Business name vs company in Uganda: choosing a structure
In brief
The key difference is legal personality. Registering a business name under the Business Names Registration Act, Cap. 105 simply records who is trading under a name — it does not create a separate legal person, so the owner or partners remain personally liable. Incorporating a company under the Companies Act, Cap. 106 creates a body corporate, separate from its members, that can own property and sue in its own name, usually with limited liability (s.20). A business name must be registered within fourteen days of starting business (Cap. 105, s.6), and failure to register makes the defaulter's business contracts unenforceable by action (s.9).
1. Governing law
A business name is governed by the Business Names Registration Act, Cap. 105. Every firm or person carrying on business under a name that is not simply the true surnames of the individuals (or corporate names of corporate partners) must be registered (s.2); the particulars must be furnished within fourteen days of commencing business (s.6); the Registrar General files the statement and issues a certificate of registration, which must be displayed (s.12). Default is an offence carrying a daily fine (s.8) and, importantly, a defaulter's rights under business contracts are not enforceable by action while the default continues (s.9). Registering a business name does not create a separate legal person — the individual or partners trade personally and bear personal liability. By contrast, the Companies Act, Cap. 106 creates a distinct legal entity: on incorporation the company becomes a body corporate, separate from its members, able to hold land and to sue and be sued in its own name, and the certificate of incorporation is conclusive evidence of registration (s.20); members of a company limited by shares are liable only up to any amount unpaid on their shares. Statutory text verified against the consolidated Laws of Uganda as at 31 December 2023. Sourced from the Uganda Legal Information Institute (ulii.org).
2. Key statutes & rules
- Business Names Registration Act, Cap. 105 — s.2 (firms and persons trading under a business name must register); s.6 (register within fourteen days of commencing business); s.8 (default: daily fine); s.9 (a defaulter's business contracts are not enforceable by action while in default); s.12 (certificate of registration; must be displayed).

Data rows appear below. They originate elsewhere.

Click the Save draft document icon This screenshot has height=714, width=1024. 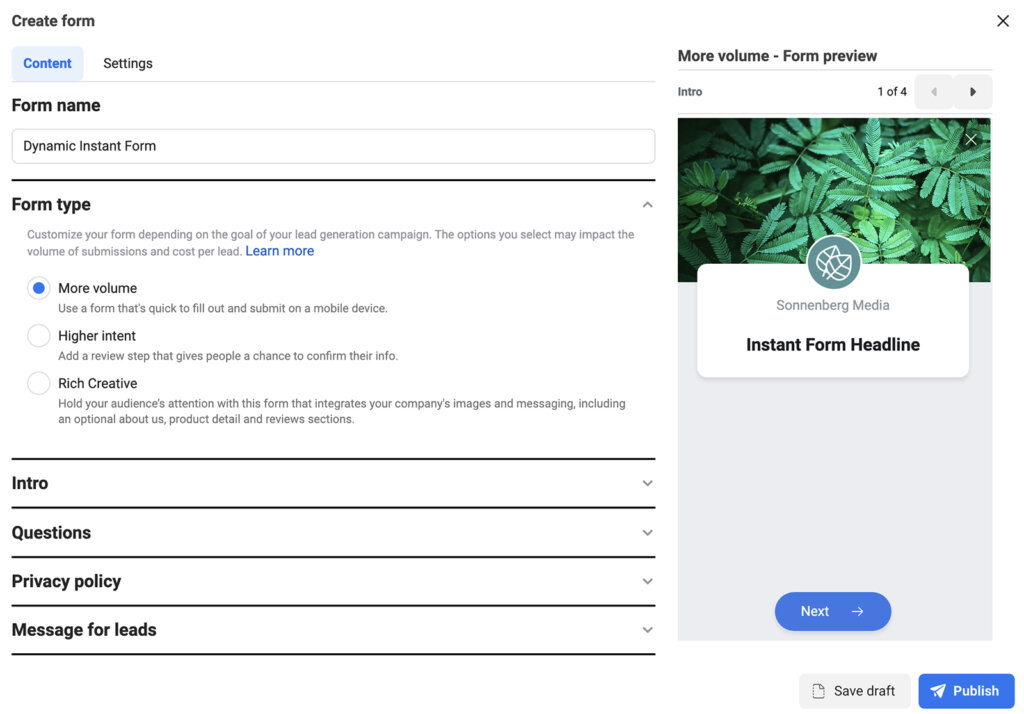click(x=820, y=691)
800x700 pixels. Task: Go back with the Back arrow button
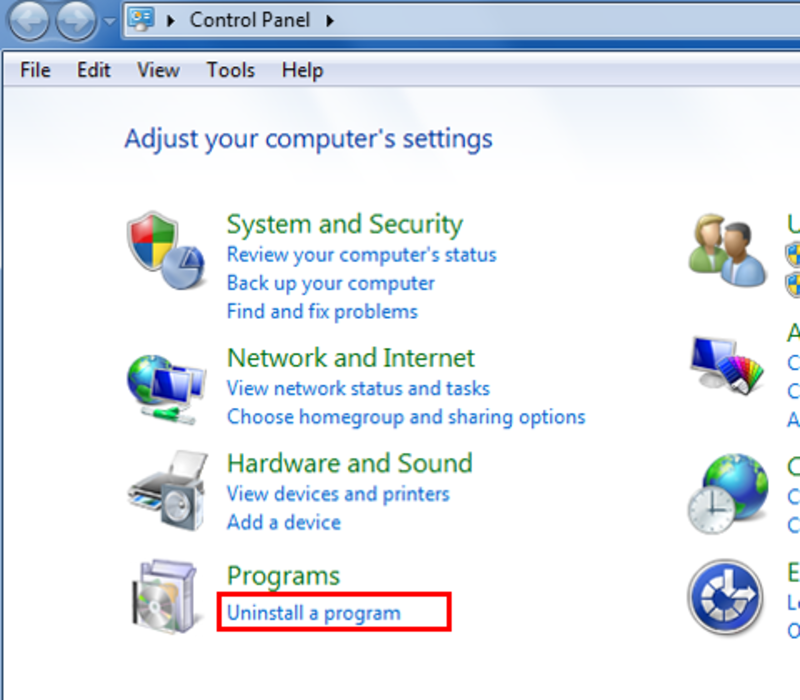click(29, 21)
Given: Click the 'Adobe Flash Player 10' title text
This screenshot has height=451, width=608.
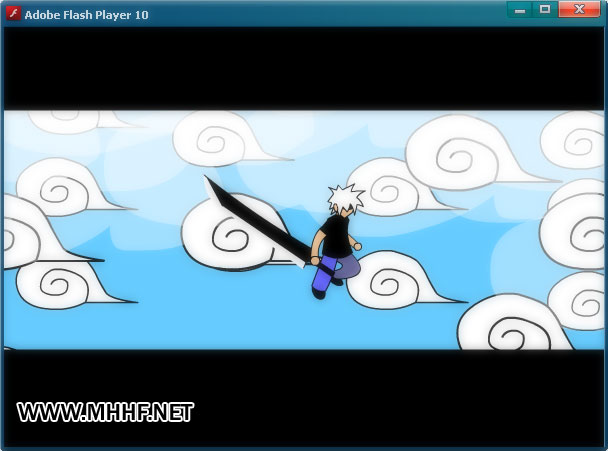Looking at the screenshot, I should pos(87,15).
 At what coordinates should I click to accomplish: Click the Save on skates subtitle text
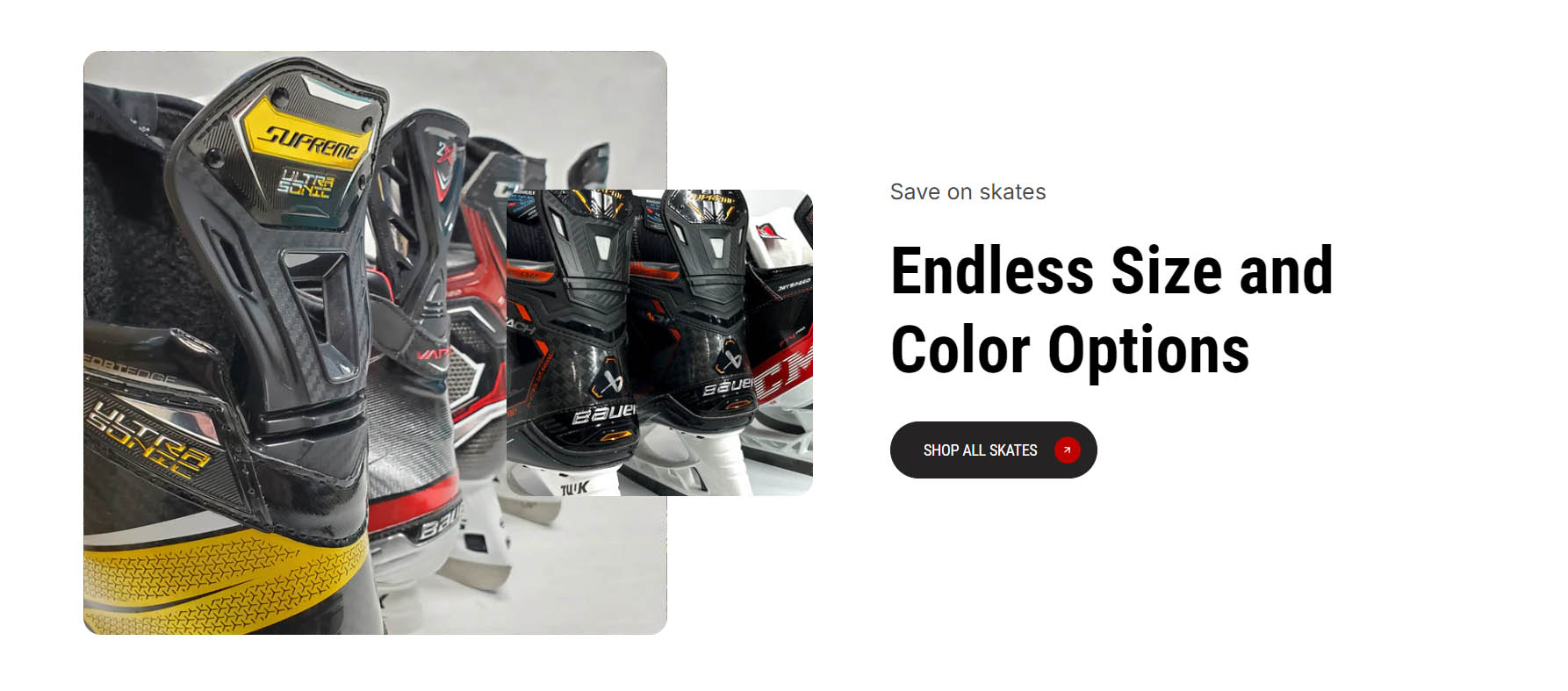coord(967,191)
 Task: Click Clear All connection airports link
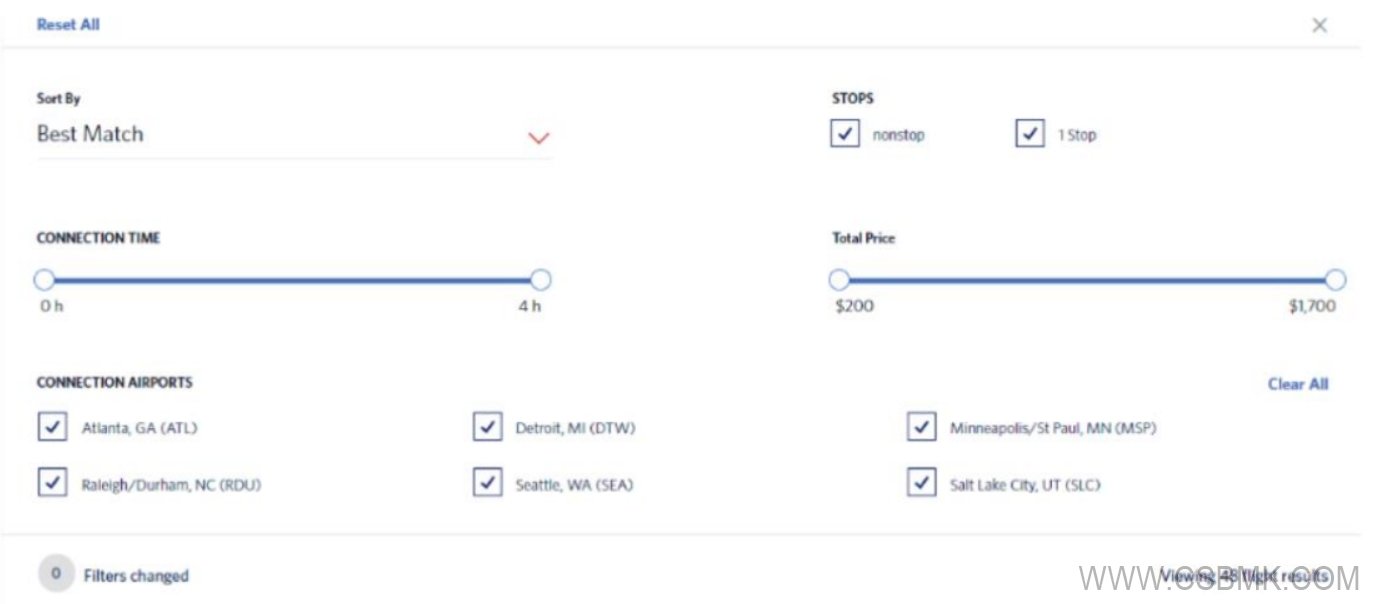pos(1297,384)
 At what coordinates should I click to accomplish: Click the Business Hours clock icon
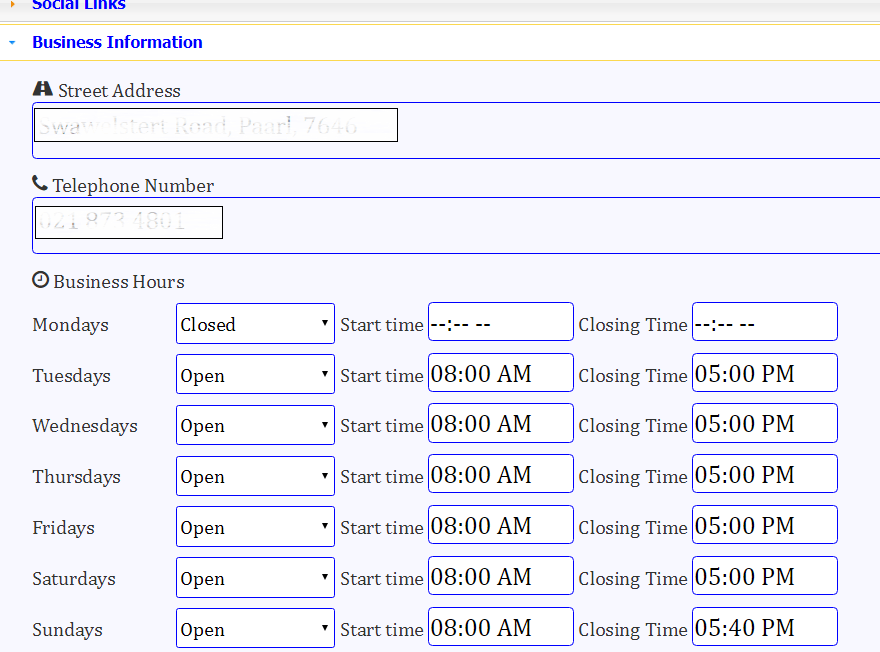[x=41, y=279]
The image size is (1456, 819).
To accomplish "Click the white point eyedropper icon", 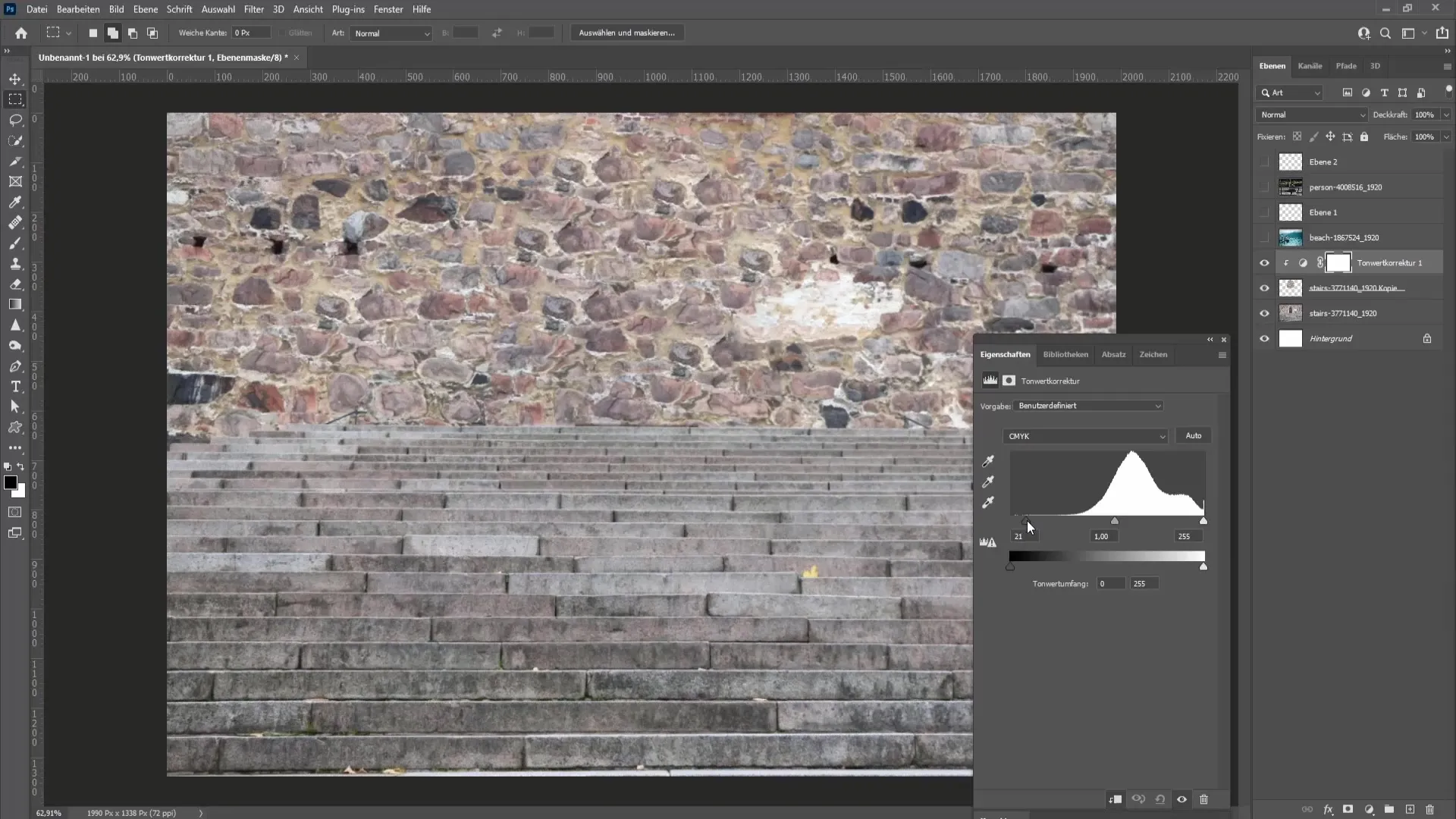I will click(988, 503).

- Companies Act, Cap. 106 — s.3 (formation of a company); s.20 (certificate of incorporation conclusive; the company is a body corporate separate from its members with capacity to own property and sue in its own name).
3. Practical guidance
Decide on liability and scale: a business name keeps you personally liable; a company gives a separate legal person with (usually) limited liability.
If trading under a business name, register it within fourteen days of starting (Cap. 105, s.6) and display the certificate (s.12).
Remember the enforceability trap: while a business-name default continues, your business contracts are not enforceable by action (s.9).
If you want a separate legal entity, perpetual succession and limited liability, incorporate a company (Companies Act; see the company-registration guide).
Match the structure to financing, tax and growth plans, and take advice on the trade-offs.
This note is a practitioner orientation, not legal advice, and does not create an advocate–client relationship. Ugandan law changes and chapter and section numbers were revised in the 2023 Laws of Uganda. Verify every statute, rule and authority against the current primary source — and the specific facts of your matter — before filing or relying on it.